Here again one sees another difference: while Queensland and Western Australia suffer house price falls during the GFC, which they claw back in 2009 and 2010, home values in the Northern Territory appear to keep appreciating during the crisis until they finally run out of steam at the end of 2009.

To more precisely measure the time-series divergence in national housing costs I created two new benchmarks that are highlighted in the next chart. The blue line is simply the highest state median dwelling price divided by the lowest state median during any given month between 1990 and today.

The red line tackles dispersion another way: it subtracts the difference between the highest and lowest state medians and then divides this number by the national median price. Both metrics tell similar stories.

Irrespective of which measure one uses, the analysis shows us that house prices across Australia underwent an enormous break in the early 2000s fuelled by NSW, Victoria and the ACT, which was only remedied in the years after 2003 by catch-up growth across the other states.

Whereas in the decade 1990 to 1999 the highest state median price was, on average, about 200% the size of the lowest, this differential soared to 321% by the end of 2002. After that climax (refer to the spike in the chart above), the coincidence of much lower capital growth in NSW, Victoria and the ACT combined with faster gains in almost every other region allowed the ratio to normalise back to its pre-boom average of 200%. And, comfortingly, it has stayed around this level since 2006.

One explanation for the phenomenon highlighted might be variations in income growth rates, and hence purchasing power, across the states. Perhaps this was just a case of the NSW, Victorian and ACT economic cycles leading the remaining states.

We can try to address this issue by deflating state house prices by state disposable incomes.
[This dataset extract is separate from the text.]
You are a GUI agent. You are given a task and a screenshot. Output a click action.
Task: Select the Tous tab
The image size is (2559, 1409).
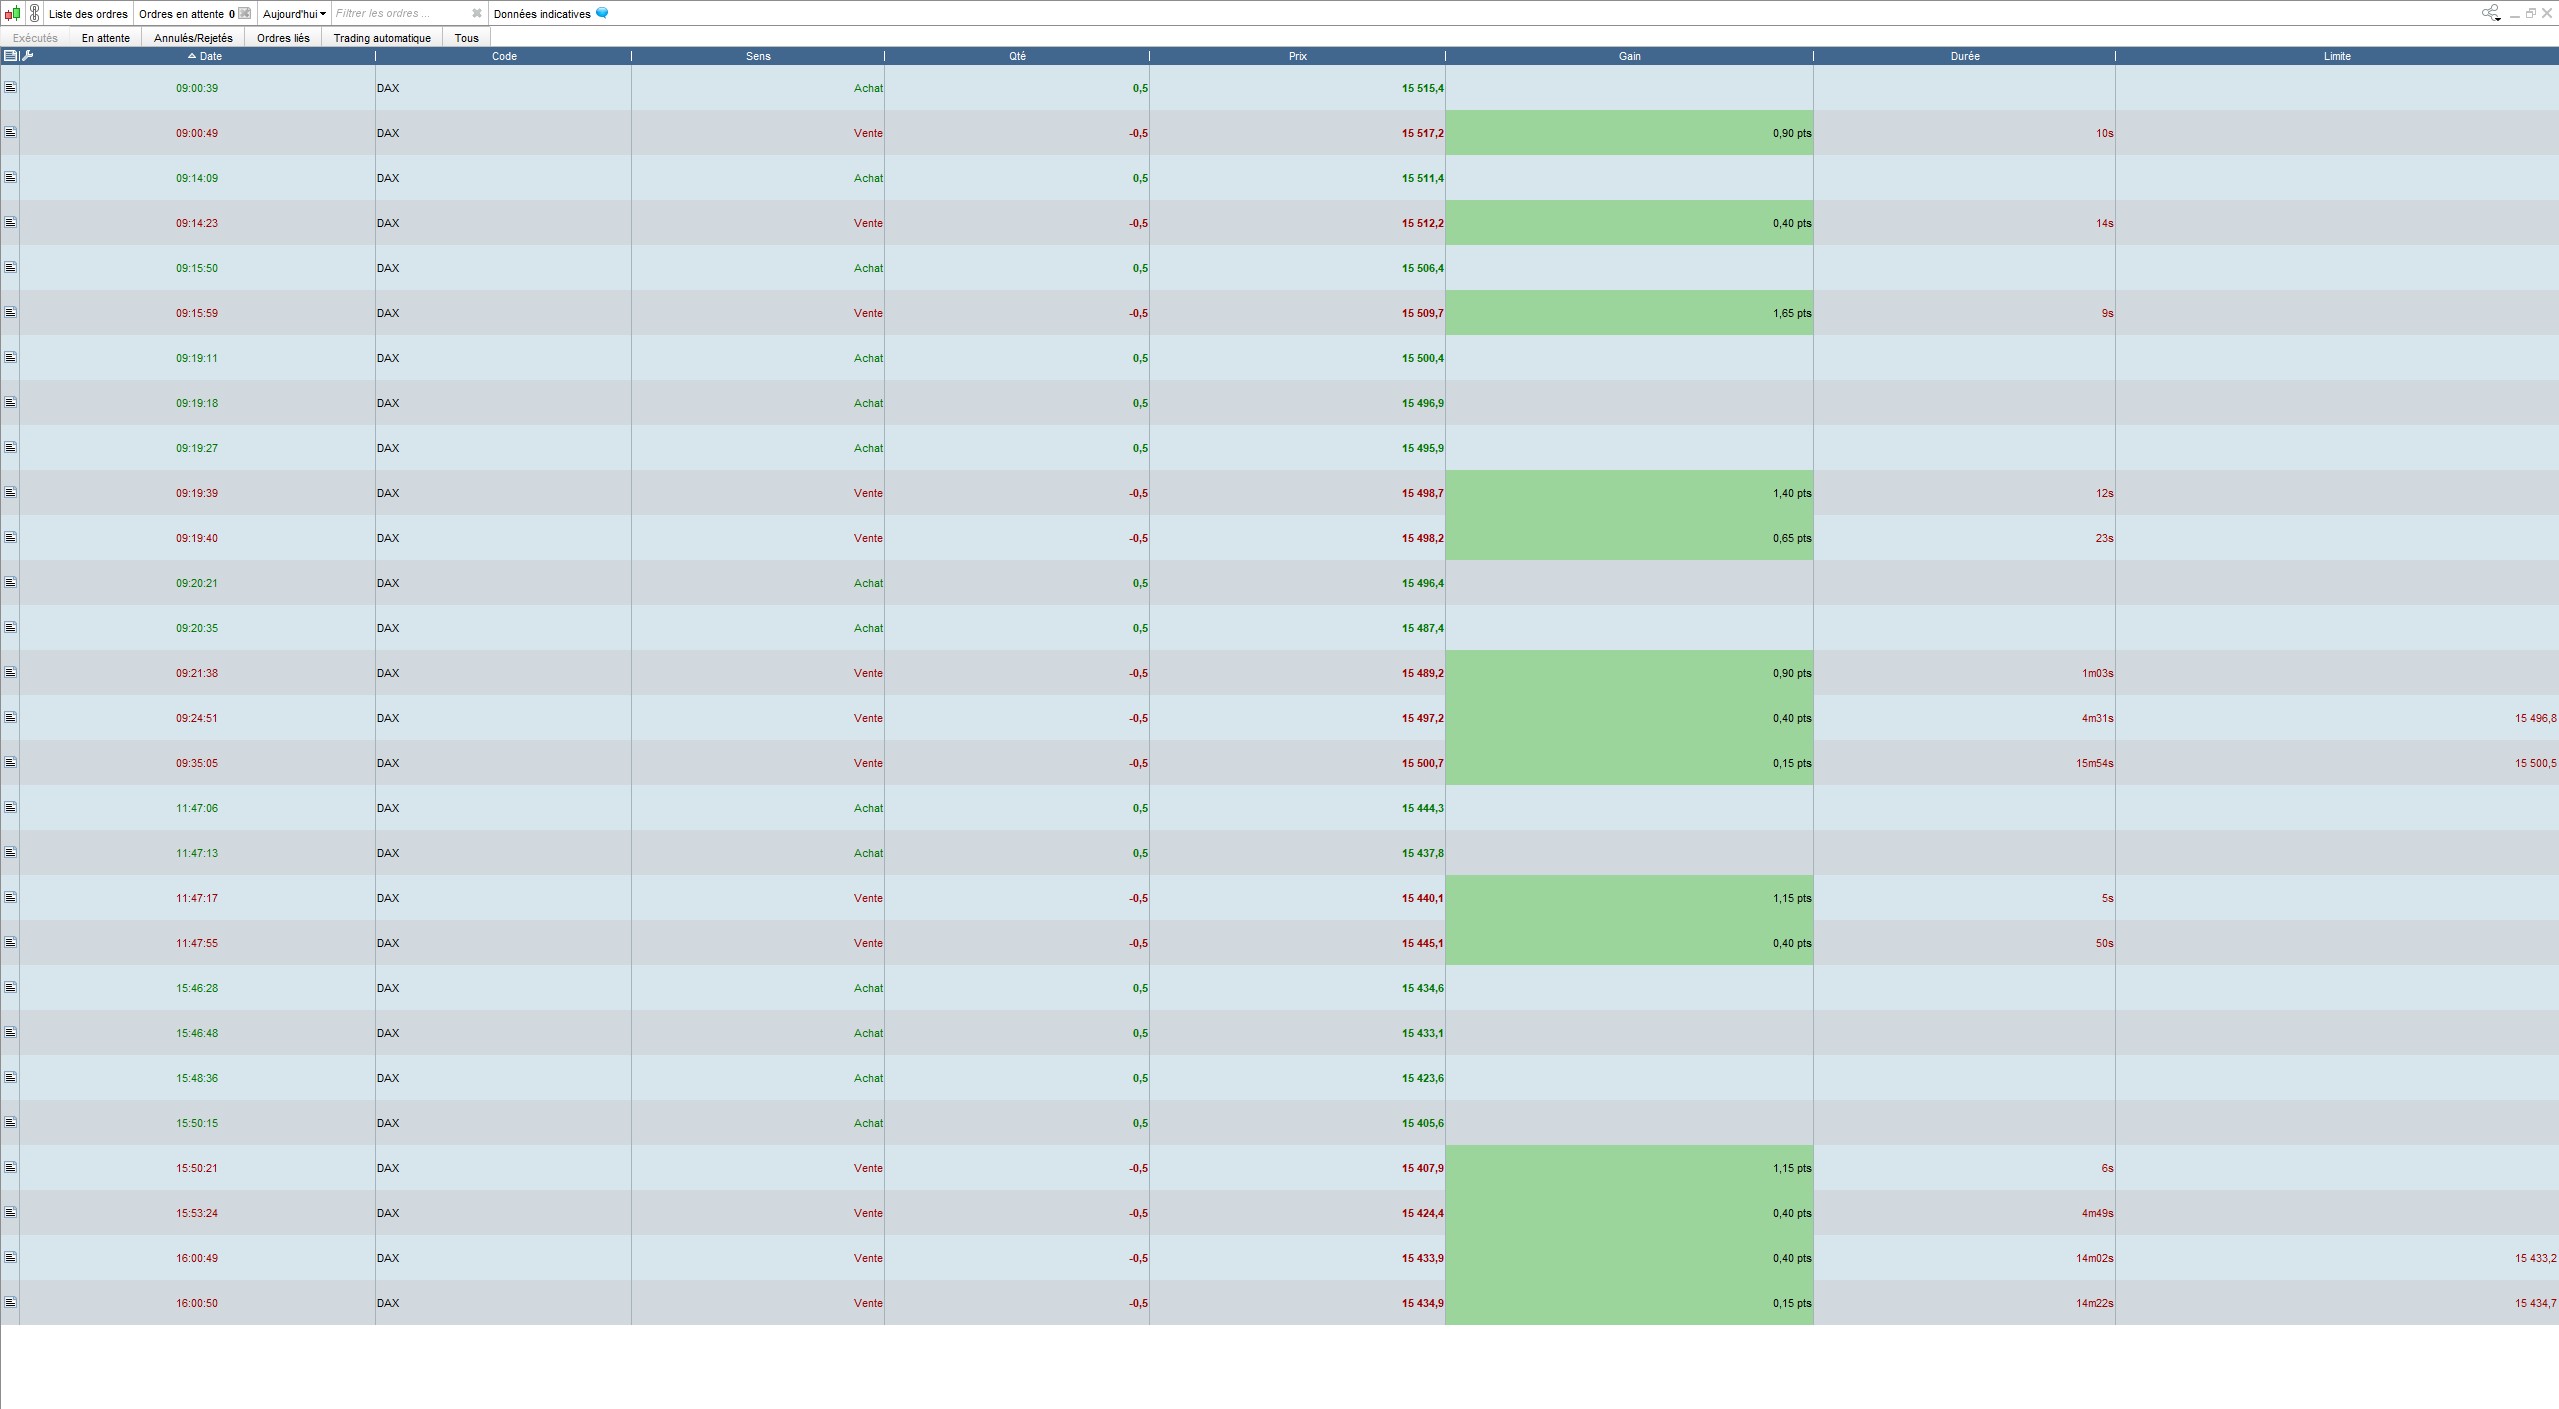[466, 38]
Once we have done this, we can repeat the analysis above to determine whether the pattern still holds.

My final two graphs summarise the results over the period 1995 through to end 2011. The first chart shows the individual state house price-to-income ratios indexed to 100 since 1995. The second replicates my earlier analysis by dividing the highest state ratio by the lowest.

The final chart demonstrates that the same dynamics in housing cost dispersion have asserted themselves even after deflating by state incomes: namely, a very large increase in the housing valuation gap from 1995 to 2002-2003, when the highest state price-to-income ratio was around 200% the size of the lowest.

By December 2011 this gap had fallen back to just 130%. That is to say, housing costs had converged to their pre-boom levels. An interesting question for researchers nevertheless remains. If these changes in housing costs were triggered by the tremendous increase in purchasing power permitted by the decline in mortgage rates in the 1990s, which in turn drove a commensurate increase in household leverage, why did the transmission to house prices occur at such different times in different states? One for another day, eh.

Christopher Joye is a leading financial economist and a director of Yellow Brick Road Funds Management and Rismark. The author may have an economic interest in any of the items discussed in this article. These are the author’s personal views and do not represent the opinions of any other individual or institution. This material is not intended to provide, and should not be relied upon for, investment advice or recommendations.